There's a reason for the expensive advertising, of course. 1) Studios are trying to boost awareness levels in a wide range of customers, some of those customers fairly hard to reach. 2) Animated features don't have big stars out front to build campaigns around (DreamWorks has tried to change that equation somewhat). And 3) as Variety says, non-sequels are generally seen to need more advertising dollars to catapult them into the marketplace.
This was telling:
DreamWorks Animation is a publicly traded company and relies on the success of its pics to prop up its shares.
This year, the company is relying on "Kung Fu Panda" for most of its revenue, so it needs the film to do well. The same was true for Pixar Animation Studios before Disney acquired it. Each pic affected the company's stock. Even the type of buzz each film was generating had an impact on shareholders before the films unspooled.
DreamWorks -- and Pixar before it -- has a business model that requires every release to be a hit. Think about that a minute. Every time the batter steps up to the plate, he's got to hit a home-run or a three-bagger, or he's cut from the team. That's an almost impossible level of performance for a movie studio to achieve.
(In live action, I can only think of two studios which approached the achievement, and both studios were owned by actors: Douglas Fairbanks Sr. released a steady stream of hits for nine years (1920-1929), and only one, The Mollycoddle, underperformed. Doug's overperformers included Robin Hood, The Three Musketeers, The Thief of Baghdad, Zorro, The Black Pirate, all of them costume pictures. And Charlie Chaplin created a quarter century of hit films (1915-1940), most out of his boutique film factory on La Brea. But even Charlie crashed and burned commercially with his last two, Monsieur Verdoux and Limelight).
DreamWorks and Pixar have built strong, audience-supported brands, yet I still think that the picture-hit, picture-hit model is unsustainable over time. My hat's off to Jeffrey K. for making it work to date, but sooner or later DWA will most likely be swallowed up by some larger entity.
On the other hand, there are all those ancillary markets and products ...
5 comments:
2) Animated features don't have big stars out front to build campaigns around
i'd say that most do now, and if they don't, they cast working toward that goal.
Bee Movie kind of crashed and burned, didn't it? Dreamworks was able to weather that storm.
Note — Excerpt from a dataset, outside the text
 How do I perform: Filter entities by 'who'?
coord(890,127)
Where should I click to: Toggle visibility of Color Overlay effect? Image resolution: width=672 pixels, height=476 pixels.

And Over the Hedge didn't do so well, as I recall.
Still, I don't doubt that more than two bombs in a row would probably cause Dreamworks some very serious financial straits.
But it's doing great, and Kung Fu Panda was truly awesome, its best work by far.
Over the Hedge made $336 million worldwide, and generated a lot more than that on DVD. No doubt there was hope it would do better, but it was far from being a bomb.
Dreamworks has done far better than its neighbor down the street.
They spend more to make more. They're looking for the ancillary market to make more than the film, so they spend more on the film which acts as an ad for the dolls.